Pour raconter Kaboul, nous avons choisi de suivre l’une des rares femmes à avoir réussi à se faire une place dans un pays dirigé par les hommes : la députée Shinkai Karokhail, figure du féminisme en Afghanistan. Une femme au courage impressionnant.
Pour être élue, elle a dû se battre contre les préjugés de la société afghane pour qui les femmes ne doivent pas avoir de rôle public. Elle a aussi lutté contre l’opposition de ses proches et des membres de son ethnie. Shinkai est pashtoune, l’ethnie majoritaire en Afghanistan, dont est issu le président Hamid Karzaï, mais aussi le mouvement des Taliban.
Nous avons suivi Shinkai Karokhail pendant plusieurs jours, du Comité des finances, où elle participe à l’enquête sur le plus gros scandale de corruption de l’histoire du pays qui implique le frère du président KarzaÏ, à une shura, une réunion d’anciens, où elle est la seule femme au milieu d’une trentaine de barbes blanches…
Où qu’elle aille, la parlementaire ne mâche pas ses mots. Et c’est cela qui est le plus stupéfiant. Chaque jour, l’élue risque sa vie pour aider ses concitoyens et promouvoir les droits des femmes. Pour sa sécurité, la députée ne se déplace jamais sans garde du corps.
En Afghanistan, les seigneurs de guerre possèdent encore des milices armées à leur service.

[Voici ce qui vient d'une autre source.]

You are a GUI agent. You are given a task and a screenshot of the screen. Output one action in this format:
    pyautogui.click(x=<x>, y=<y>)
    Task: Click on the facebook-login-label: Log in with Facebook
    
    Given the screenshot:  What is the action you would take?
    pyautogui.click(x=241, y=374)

Et les Taliban menacent toutes les femmes qui osent braver leurs interdits. Par peur de représailles, peu d’Afghans osent dire tout haut ce que dénonce Shinkai devant notre caméra.

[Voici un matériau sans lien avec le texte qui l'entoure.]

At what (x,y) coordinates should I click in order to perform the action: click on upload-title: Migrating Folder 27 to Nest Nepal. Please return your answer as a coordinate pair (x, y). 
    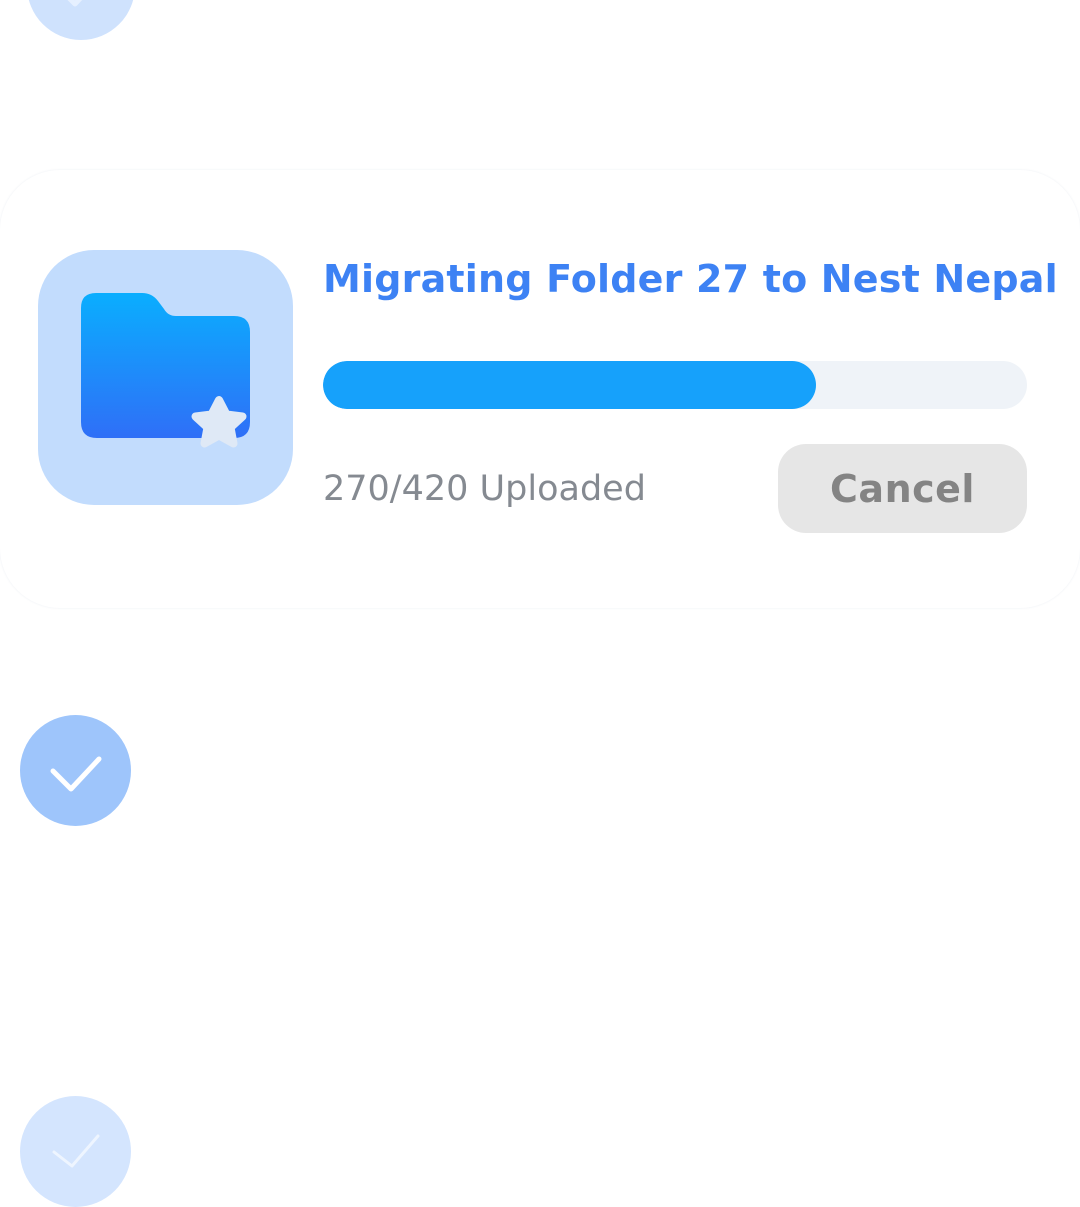
    Looking at the image, I should click on (690, 279).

À travers son témoignage, nous avons aussi voulu montrer la triste histoire de Kaboul : celle d’un immense espoir déçu. Shinkai est rentrée à Kaboul en 2002, comme des milliers d’Afghans de sa génération, avec la volonté de participer à la reconstruction de son pays. Comme elle, une partie de la classe éduquée croyait en la démocratie et en l’émancipation des femmes prônée par la communauté internationale après la chute des Taliban.
Aujourd’hui, douze ans plus tard, cette même élite fait la queue devant les ambassades étrangères pour fuir au plus vite l’Afghanistan… Même les enfants de Shinkai voient leur avenir à l’étranger.